A new process for creating a personalized vaccine may become a crucial tool in helping patients with colorectal cancer develop an immune response against their own tumors. This dendritic cell (DC) vaccine, developed at Dartmouth and described in a research paper published this week in the journal Clinical Cancer Research, was used after surgical resection of metastatic tumors to try to prevent the growth of additional metastases.
"The results of the study suggest a new way to approach cancer treatment," said Richard Barth Jr., MD, Chief of General Surgery at Dartmouth-Hitchcock Medical Center and a member of the Gastrointestinal Clinical Oncology Group at Dartmouth-Hitchcock Norris Cotton Cancer Center, who is the study's principal investigator. "Basically, we've worked out a way to use dendritic cells, which initiate immune responses, to induce an antitumor response."
Dendritic cells are critical to the human body's immune system, helping identify targets, or antigens, and then stimulating the immune system to react against those antigens. The new research grew dendritic cells from a sample of a patient's blood, mixed them with proteins from the patient's tumor, and then injected the mixture into the patient as a vaccine. The vaccine then stimulated an anti-tumor response from T-cells, a kind of white blood cell that protects the body from disease.
In the study, Barth first operated on 26 patients to remove tumors that had spread from the colon to the liver. While some of these patients would be expected to be cured with surgery alone, most of them would eventually die from tiny metastases that were undetectable at the time the tumors were removed from the liver. The DC vaccine treatment was given one month after surgery. The results were that T-cell immune responses were induced against the patient's own tumor in more than 60% of the patients. The patients were followed for a minimum of 5.5 years. Five years after their vaccine treatment, 63% of the patients who developed an immune response against their own tumor were alive and tumor-free. In contrast, just 18% of the patients who did not develop an immune response against their own tumor were alive and tumor-free.
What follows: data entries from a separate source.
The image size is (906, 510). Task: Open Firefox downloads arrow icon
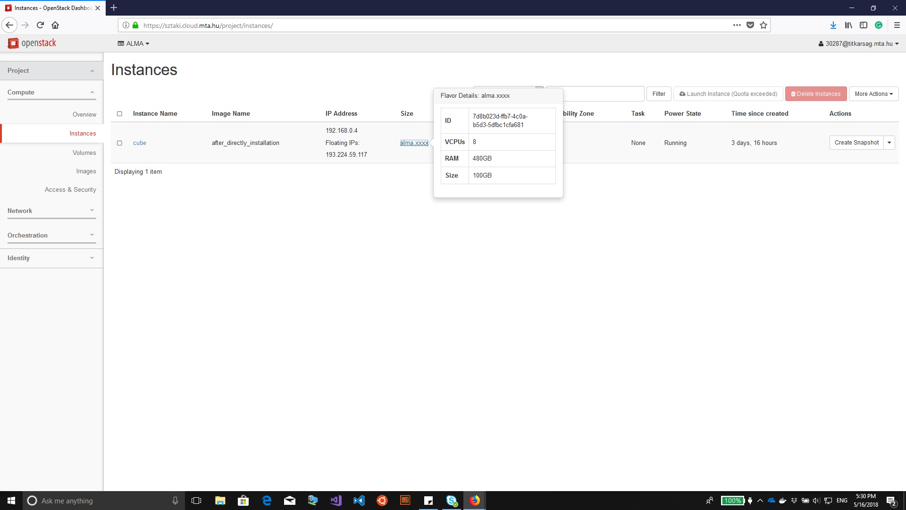click(x=833, y=26)
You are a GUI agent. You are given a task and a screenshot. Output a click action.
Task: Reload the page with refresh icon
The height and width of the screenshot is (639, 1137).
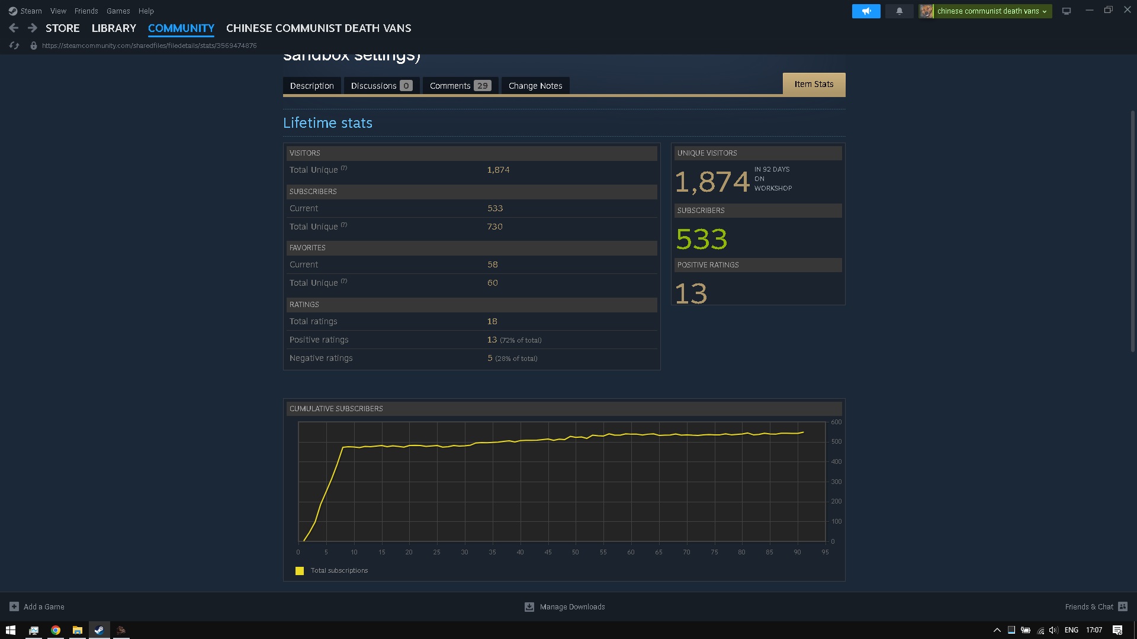tap(14, 46)
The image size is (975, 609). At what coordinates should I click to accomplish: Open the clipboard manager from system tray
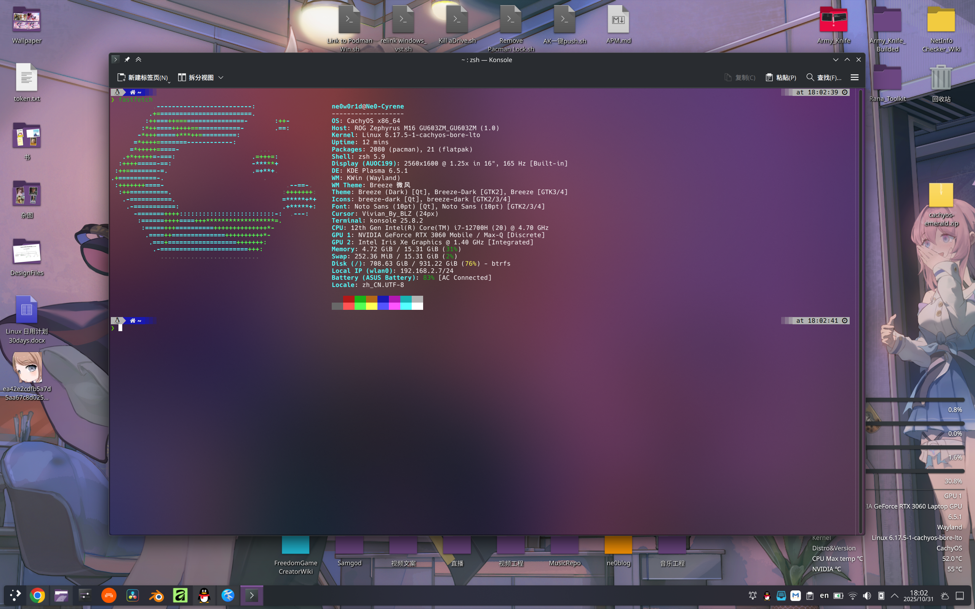click(809, 595)
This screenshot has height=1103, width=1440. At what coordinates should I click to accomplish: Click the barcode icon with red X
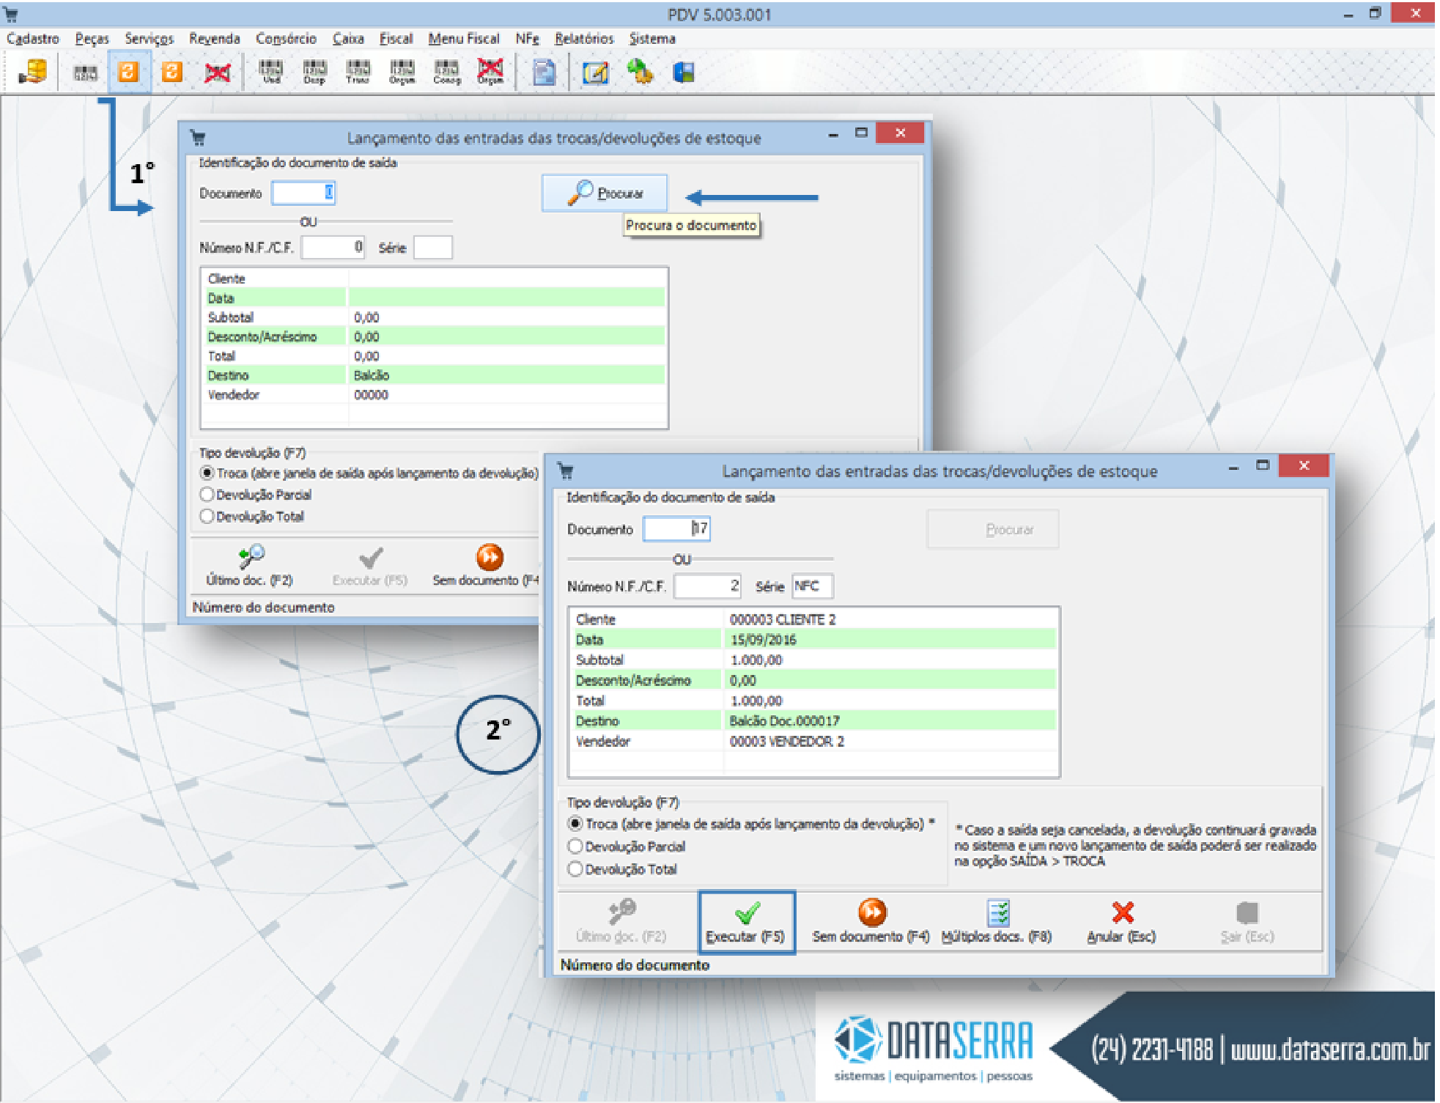click(x=217, y=72)
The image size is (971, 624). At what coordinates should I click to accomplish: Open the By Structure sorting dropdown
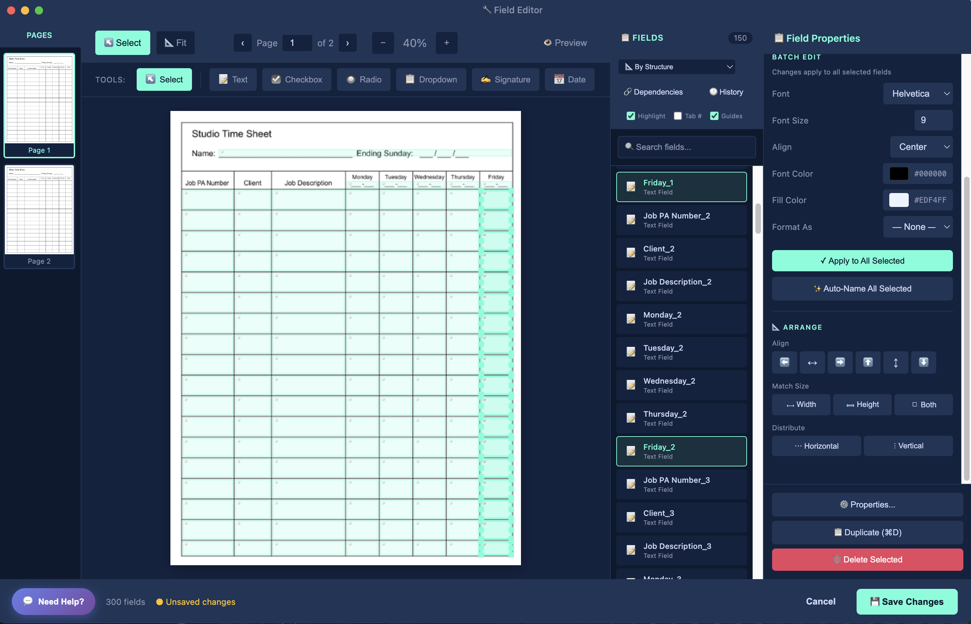tap(676, 66)
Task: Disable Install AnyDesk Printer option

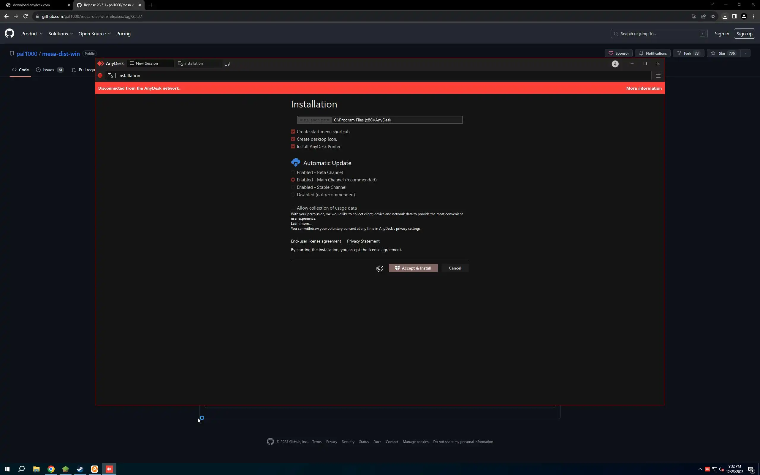Action: [x=293, y=146]
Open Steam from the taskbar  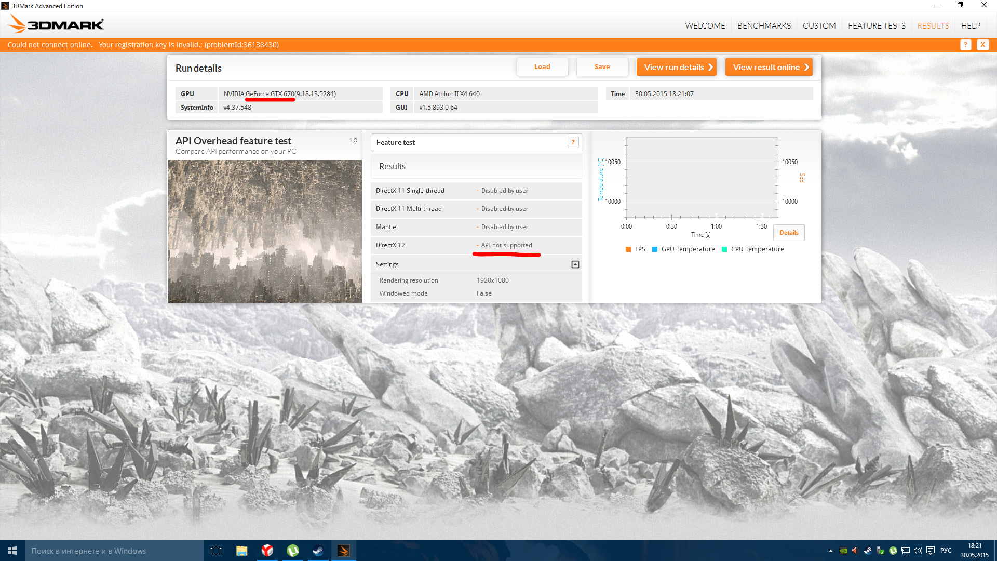point(318,551)
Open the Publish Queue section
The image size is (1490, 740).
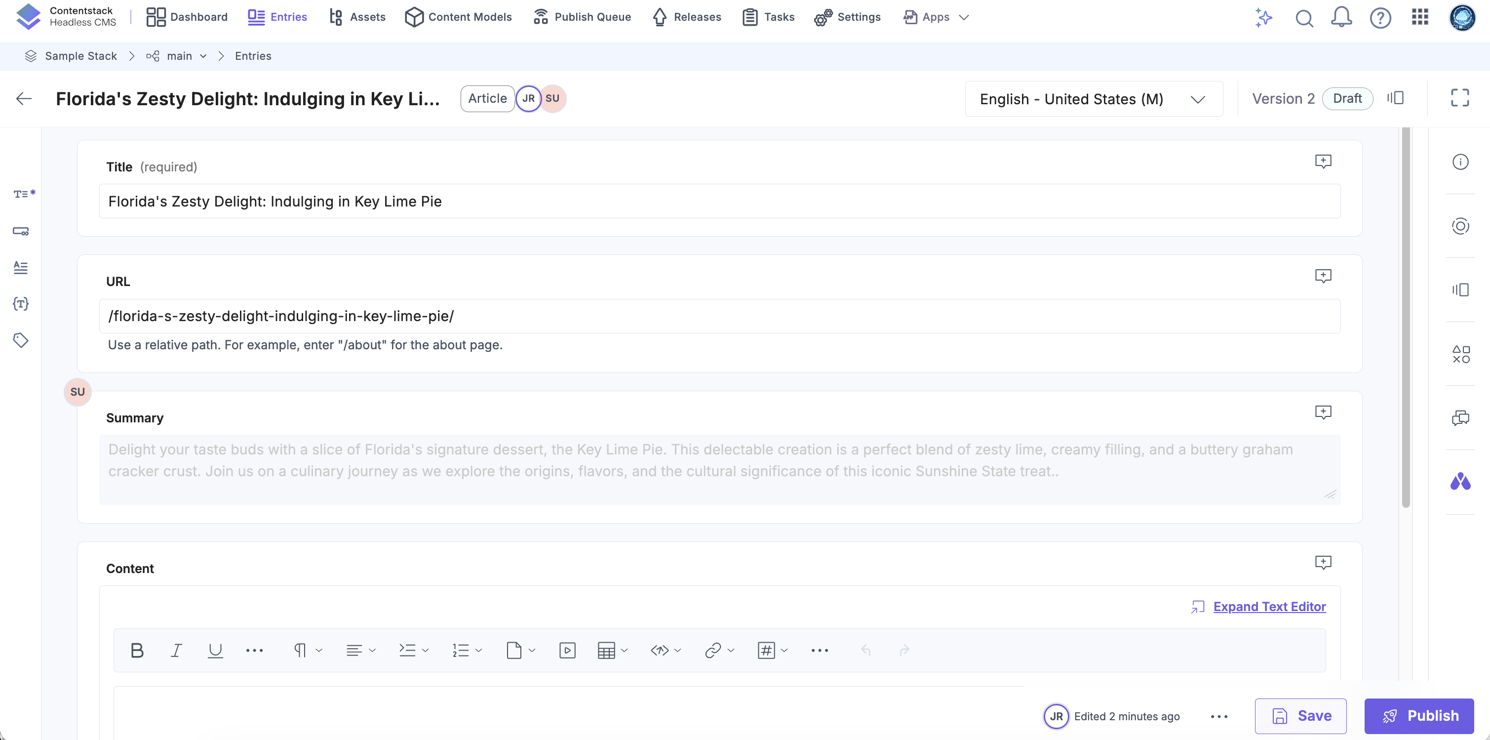coord(582,17)
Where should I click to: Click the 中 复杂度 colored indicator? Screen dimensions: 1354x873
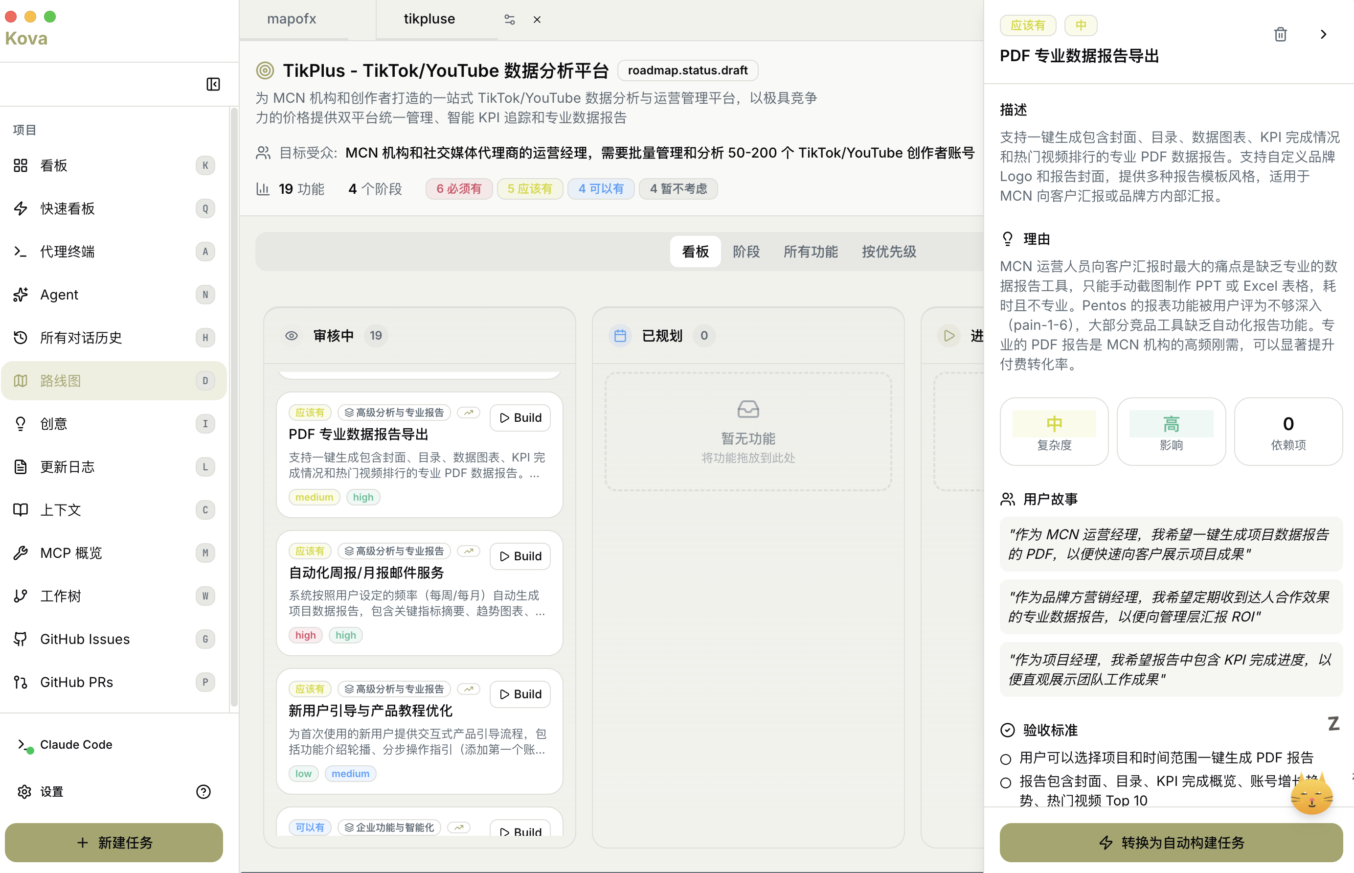click(x=1054, y=424)
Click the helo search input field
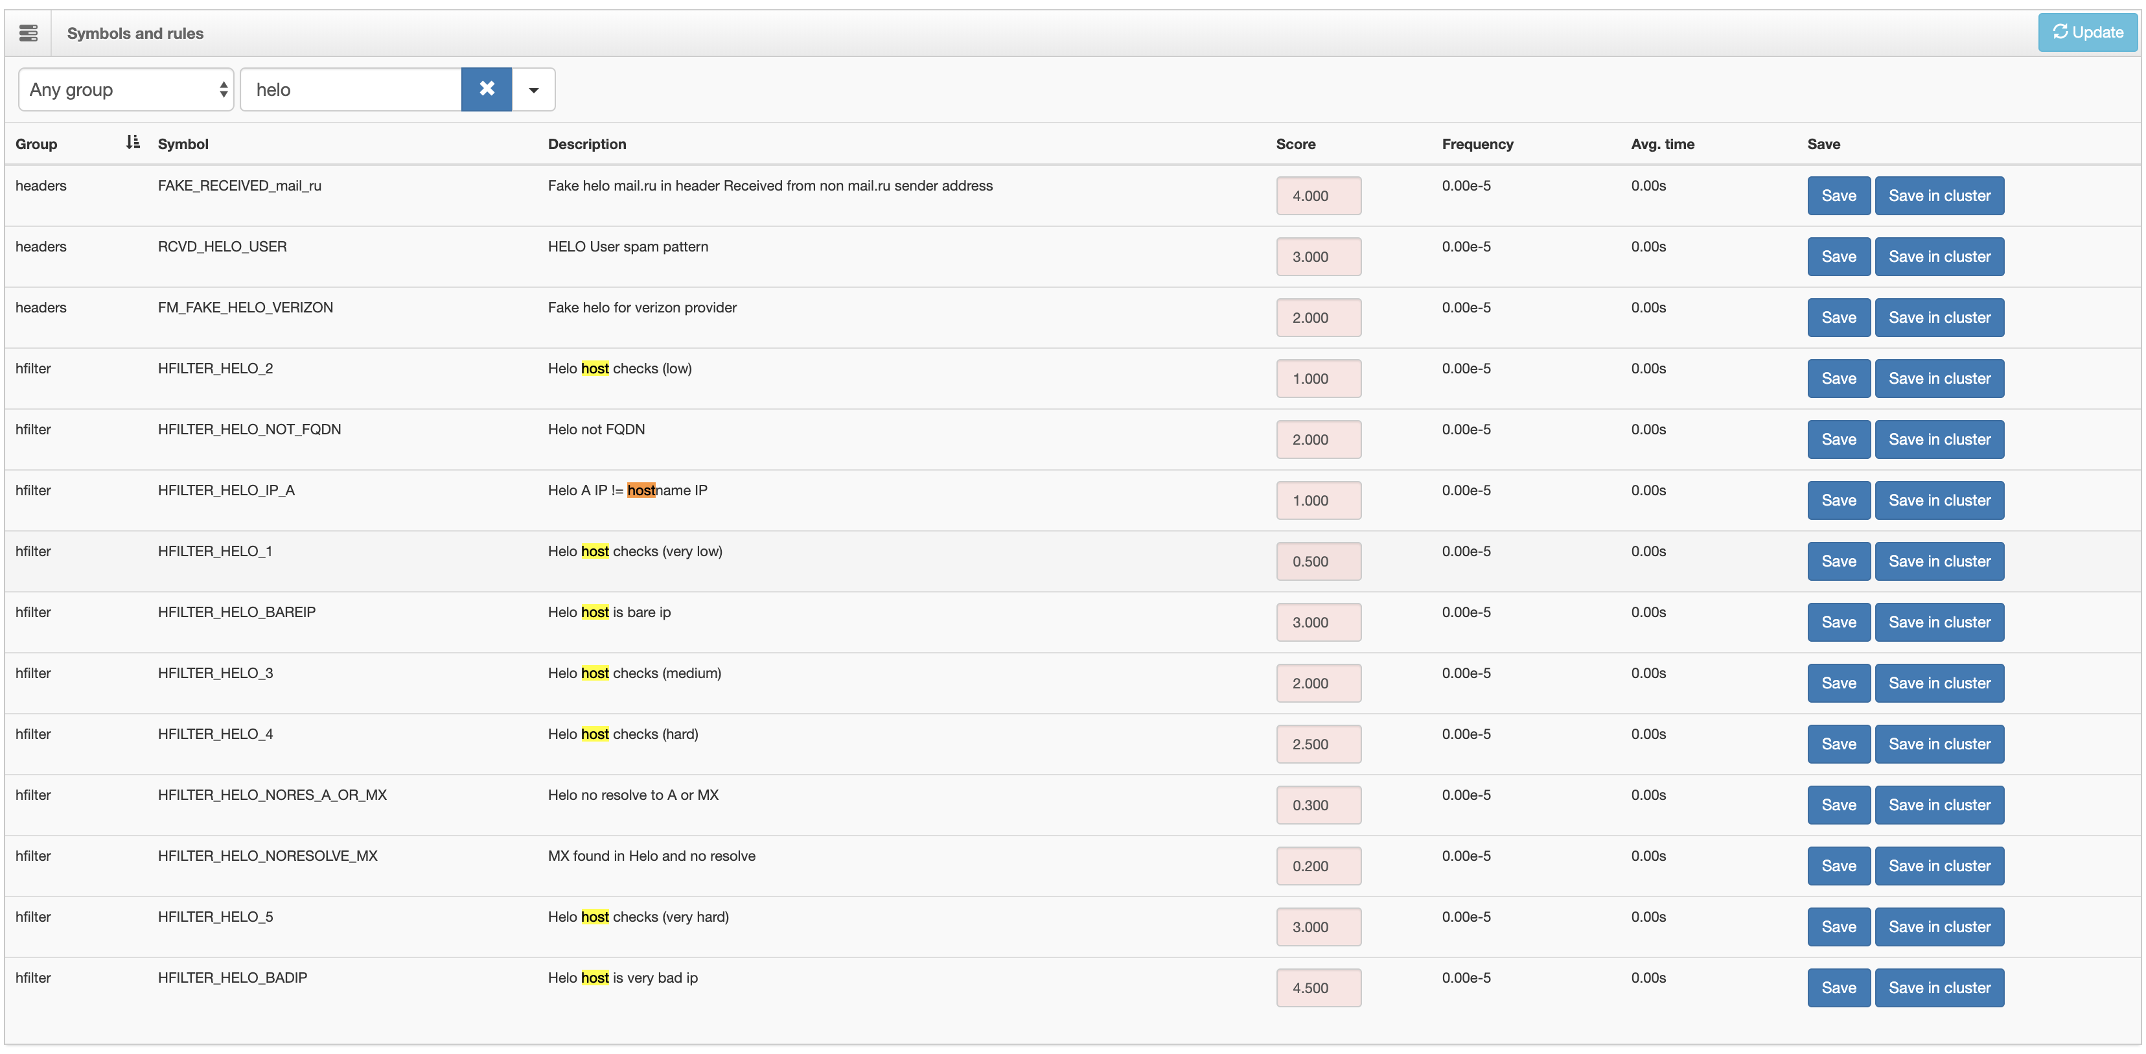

"We showed that a tumor lysate-pulsed DC vaccine can induce immune responses against the patient's own tumor in a high proportion of patients," stated Dr. Barth, who has been investigating DC-based vaccines in mice and patients for more than 10 years. "There were two basic questions we wanted to answer: one, can we generate an antitumor response, and two, does it matter? From our research, the answer to both questions is yes."
He said DC vaccines have been a research interest at many institutions, and previous studies showed that DC vaccines could not reduce or eliminate measurable metastatic tumor deposits. "It turned out we were asking the T-cells to do too much," he commented. "The small number of T-cells that are generated by a vaccine can't destroy a large tumor. However, what they may be able to do is search out and destroy tumor cells that exist as only microscopic tumor deposits. Once we brought patients into a measurable tumor-free condition with surgery, the anti-tumor T-cells induced by the DC vaccine may help keep them that way."
Follow-up studies are necessary to more fully understand the mechanisms of the DC vaccine and its impact on long-term survival rates, Dr. Barth said. He believes this study may open the door to a significant change in cancer treatment in the future. The DC vaccine is non-toxic, while traditional chemotherapies are highly toxic. "It's your own immune system doing the fighting," he commented. "I'm optimistic that this really will have an impact."